Vista aérea do Aeroporto Carlos Prates -  (crédito: @estev4m)

Vista aérea do Aeroporto Carlos Prates

crédito: @estev4m

Todo prefeito, todo gestor municipal, todo urbanista, sabe que a coisa mais escassa numa cidade é o espaço, é a disponibilidade de áreas. Quase todo novo projeto, toda intervenção e qualquer plano de melhoria esbarra na falta de espaço.

Falta espaço para novas avenidas, para edifícios institucionais, para equipamentos urbanos e, mais difícil ainda, para praças, parques e áreas verdes.

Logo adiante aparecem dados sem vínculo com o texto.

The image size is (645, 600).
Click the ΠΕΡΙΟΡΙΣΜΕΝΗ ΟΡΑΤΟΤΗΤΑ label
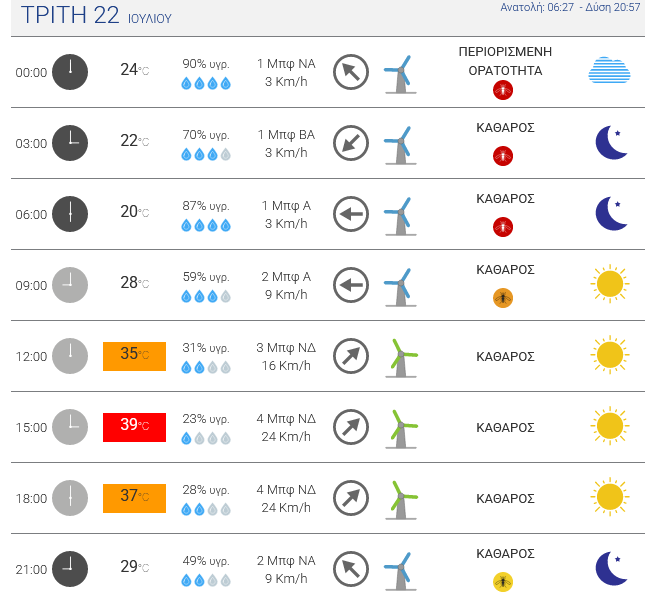[505, 61]
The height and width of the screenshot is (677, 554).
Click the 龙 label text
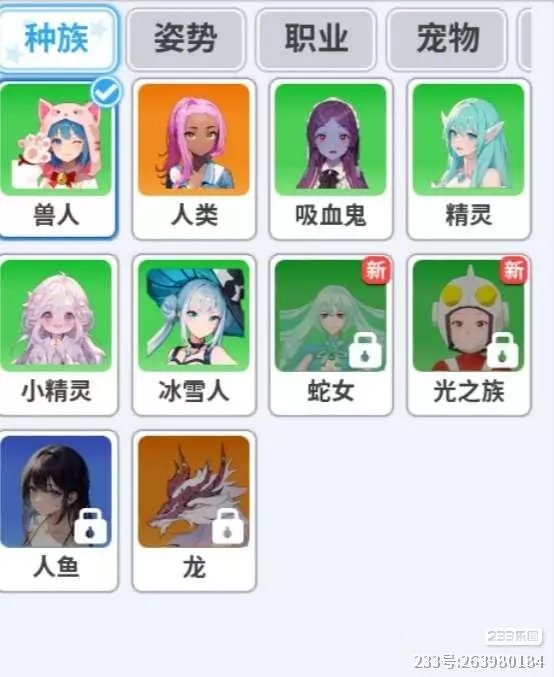[194, 567]
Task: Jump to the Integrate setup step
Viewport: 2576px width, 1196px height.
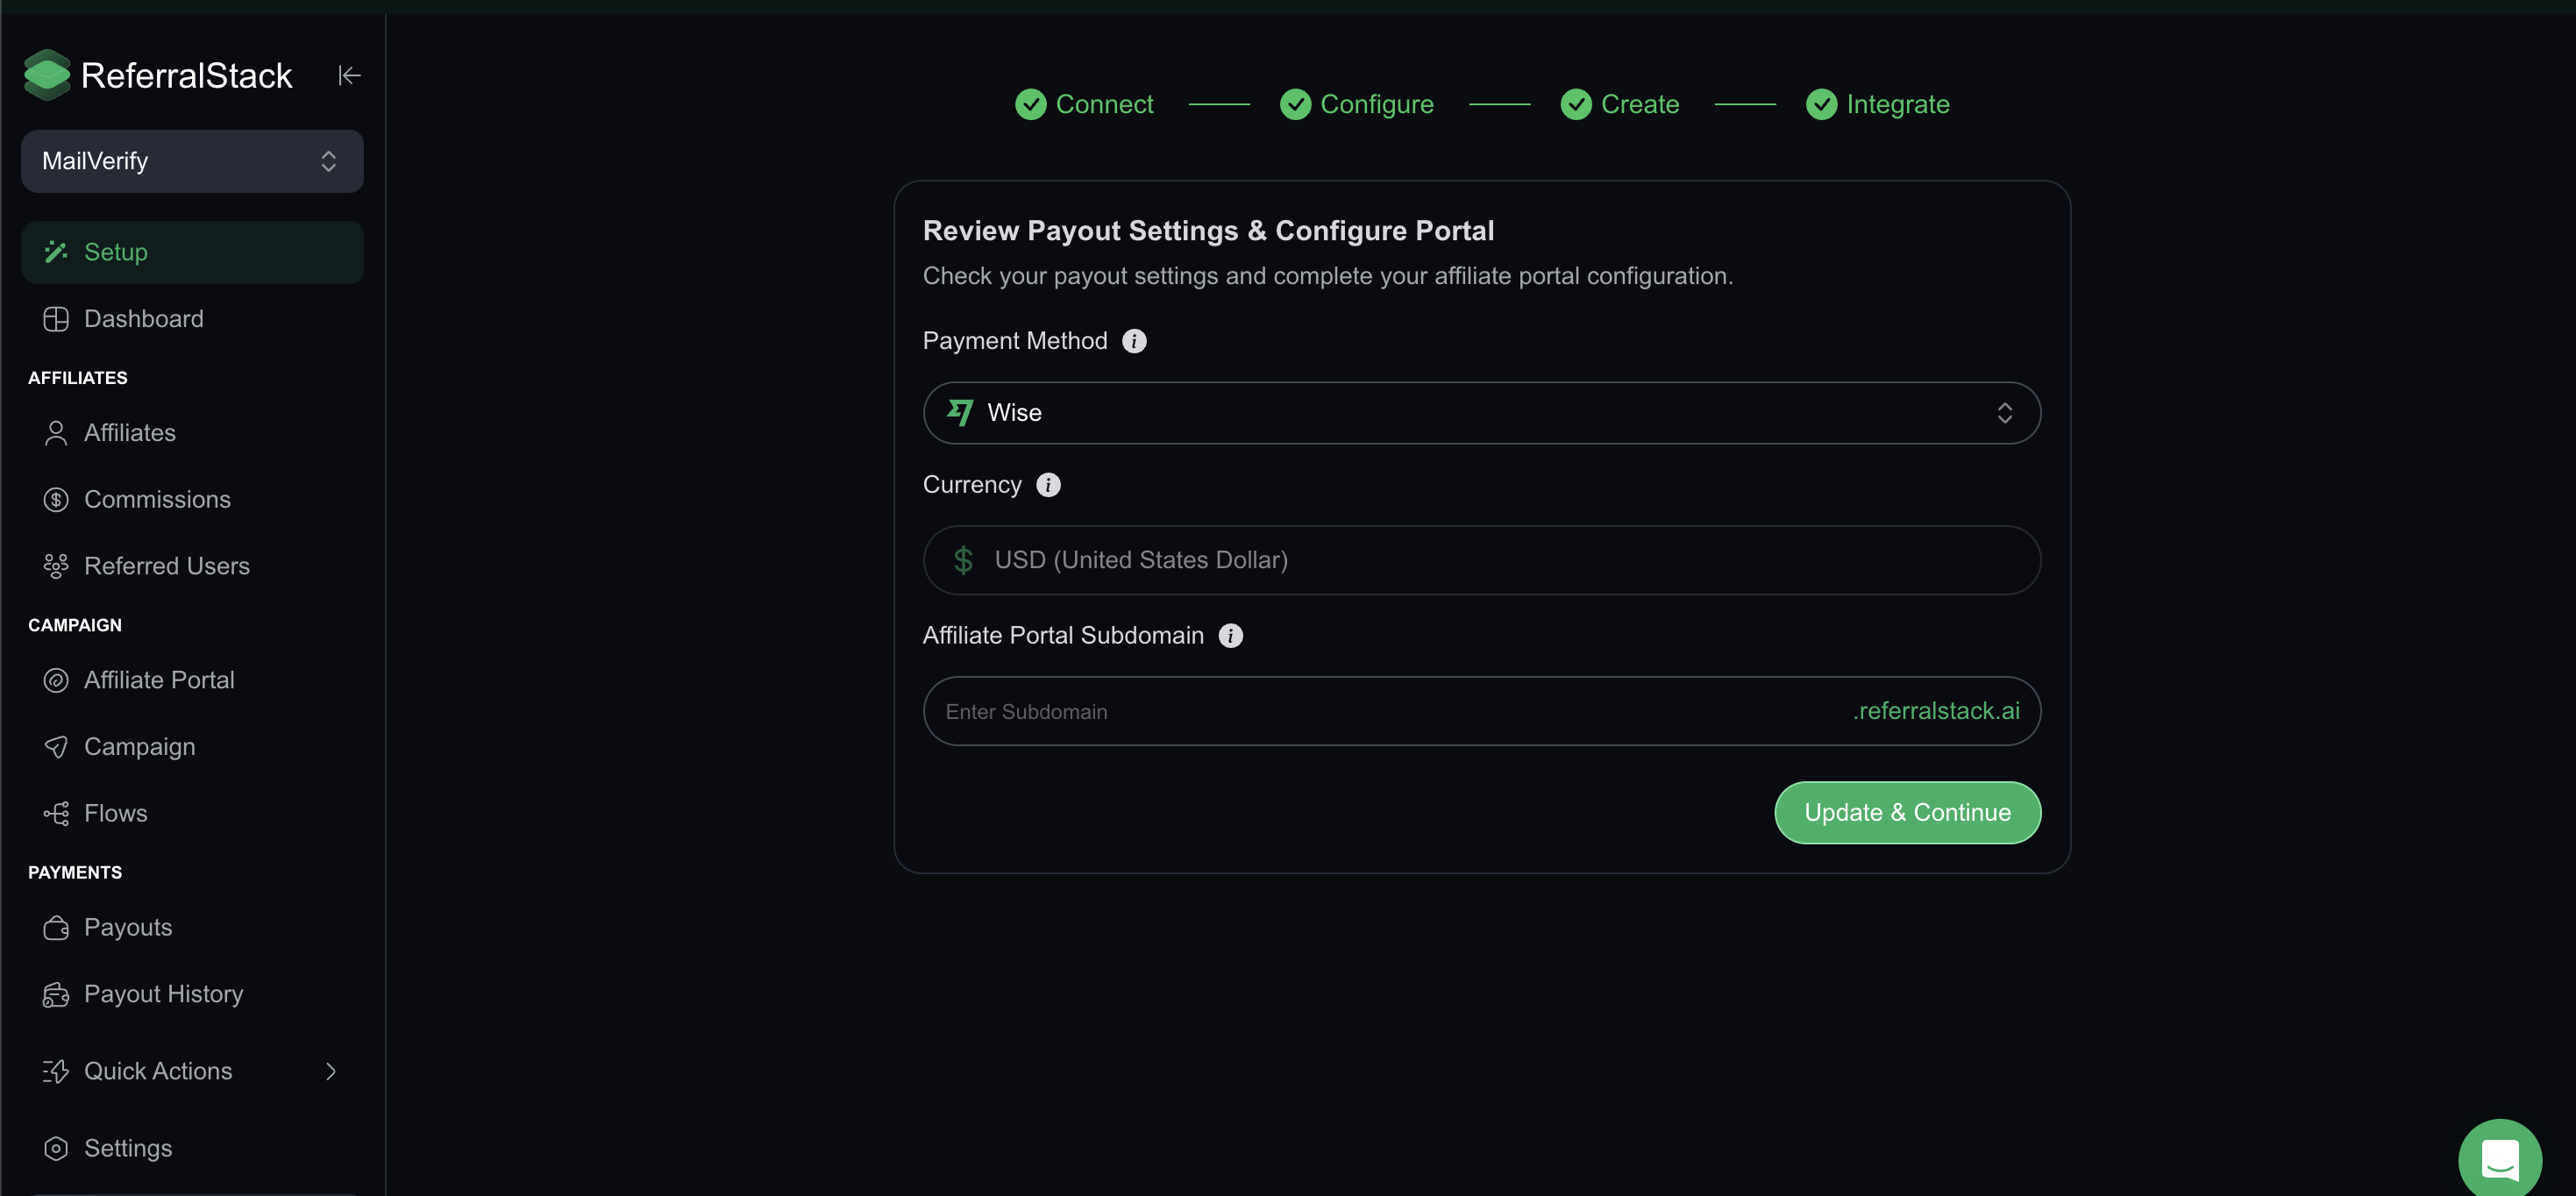Action: pos(1877,104)
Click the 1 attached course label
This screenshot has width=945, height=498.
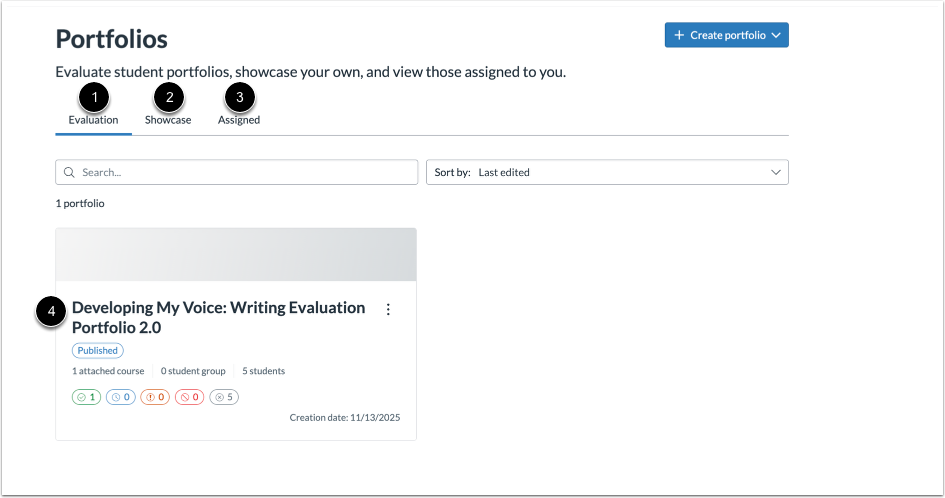point(108,371)
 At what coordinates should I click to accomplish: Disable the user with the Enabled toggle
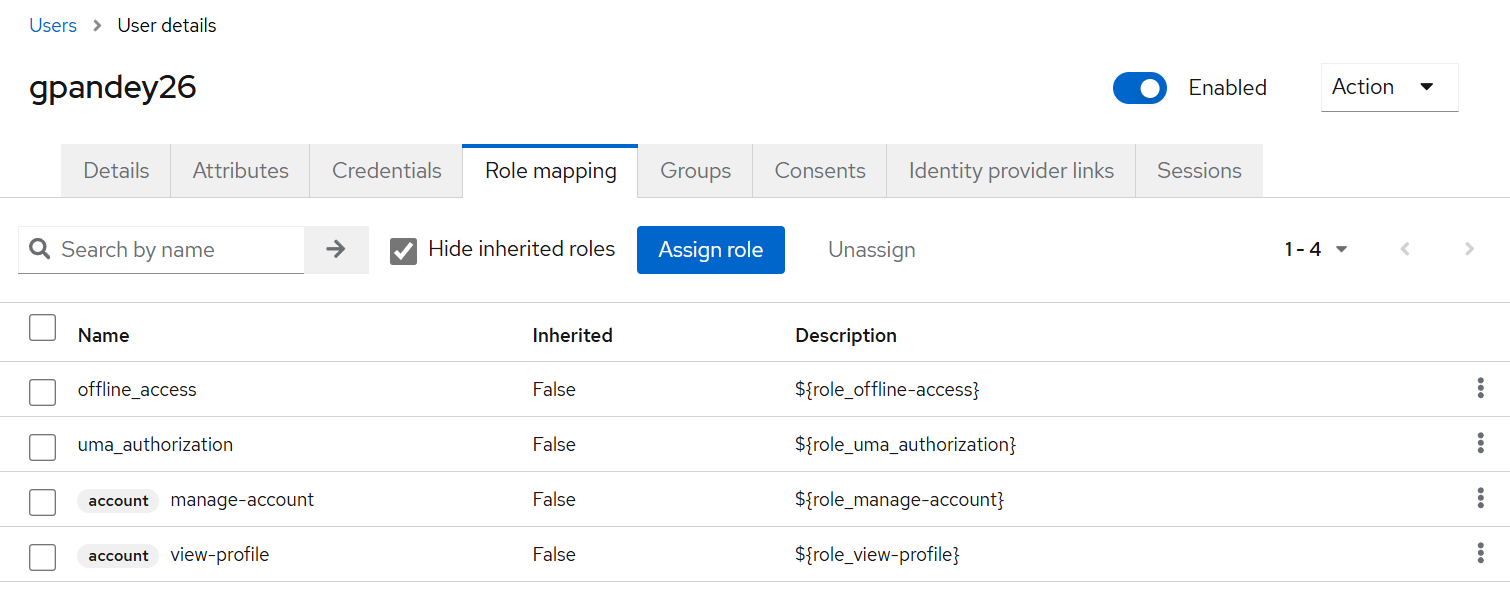(1139, 88)
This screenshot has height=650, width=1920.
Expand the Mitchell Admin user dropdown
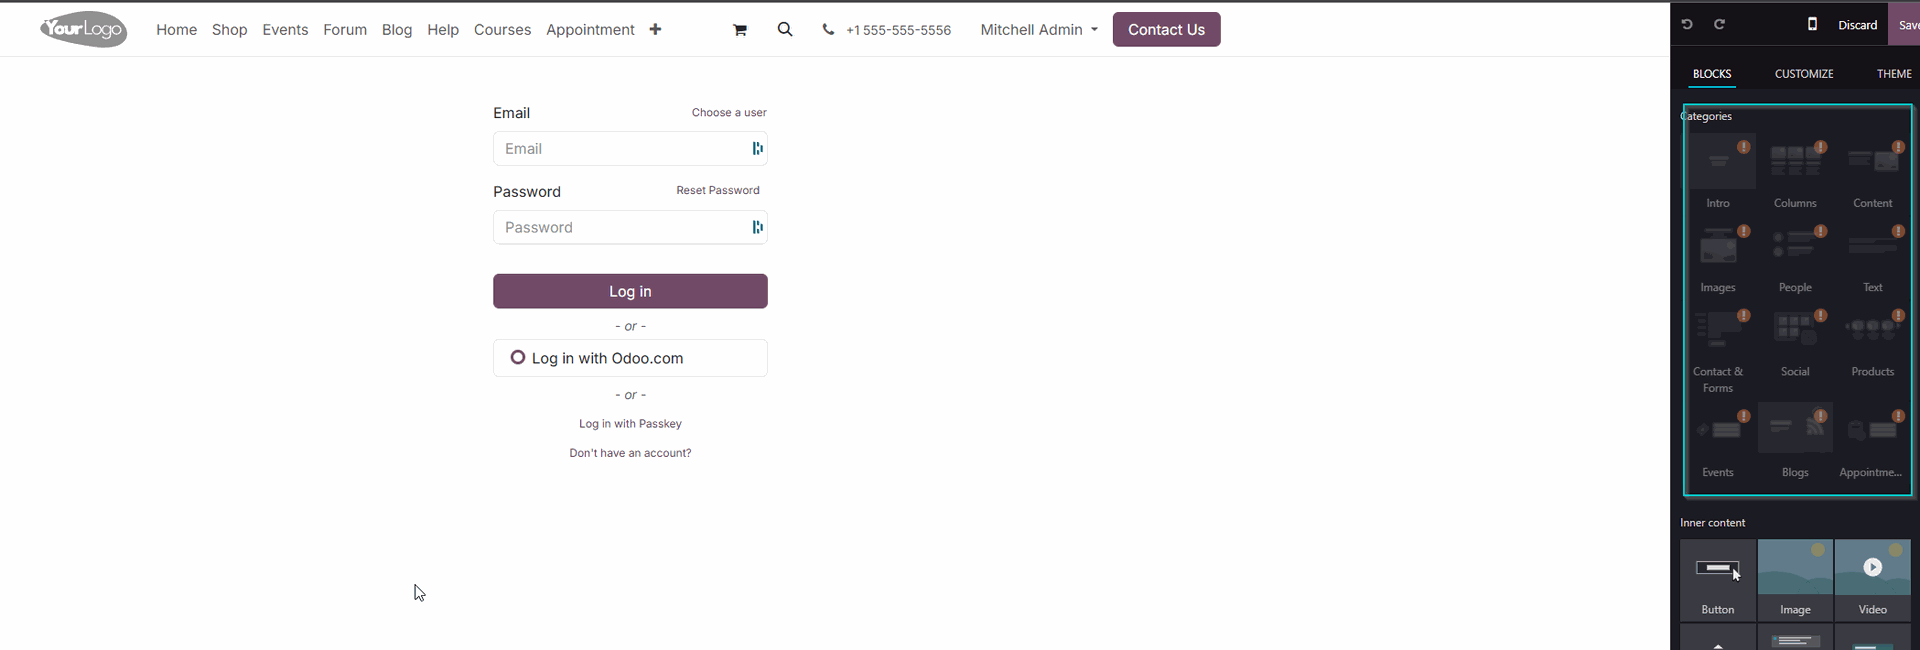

O que, outrora, pertenceu ao Estado (ou ao Rei) já foi ocupado ou teve destino, e o que é privado custa, atualmente, caro demais para uma desapropriação na quantidade necessária.

Não é que o poder público não tenha pensado nisso, mas quando considerou (nos projetos urbanos), pensou num horizonte de tempo pequeno demais, muitas vezes mal antecipando necessidades de 20 anos à frente, um “suspiro” no tempo de uma cidade.

O maior feito urbanístico de Nova Iorque não são a sua rede de metrô ou os arranha-céus, mas o Central Park, uma área verde de 340 hectares (3,4 milhões de metros quadrados) praticamente intocada ao longo de um século, preservando mais de 90% de seu perímetro original.

Existem parques urbanos maiores, por certo, mas estão nas bordas das cidades, incorporando áreas de preservação e vegetação nativa, quase como um reserva natural ponteada com algum acesso e uso limitado.

O Central Park, ao contrário, fica bem no centro da ilha de Manhattan, ladeado por bairros, absoluta e totalmente inserido e amalgamado com o tecido urbano e a vida da cidade.

 

 

O esforço de criação e de preservação do perímetro parecem ainda mais impressionantes, quando lembramos que foi criado do zero, inventado, desenhado e modelado. As árvores e os lagos vieram pelas mãos da prefeitura de Nova Iorque para ocupar e dar vida a um terreno descampado e com pouca vegetação natural. A natureza criada por mãos humanas, não pela natureza.

Nunca faltaram, por certo, pressões políticas, econômicas e demandas “técnicas” para que o parque cedesse área e perímetro para outras construções, novas avenidas, outros usos, mas a prefeitura teve a coragem e a visão de futuro para - quase - nunca ceder (exceções para, basicamente, o Metropolitan, um restaurante e uma via que cruza o Parque no sentido transversal, dado o seu enorme comprimento) ao longo desses quase 170 anos.

Corta para Belo Horizonte, onde a visão de futuro dos responsáveis pelo “ambicioso” projeto urbanístico previram um Parque, na zona central, com 360 mil m² (ou 0,36 km²), cerca de 10 vezes menor do que o Central Park de Nova Iorque. Sim, 10 vezes menor.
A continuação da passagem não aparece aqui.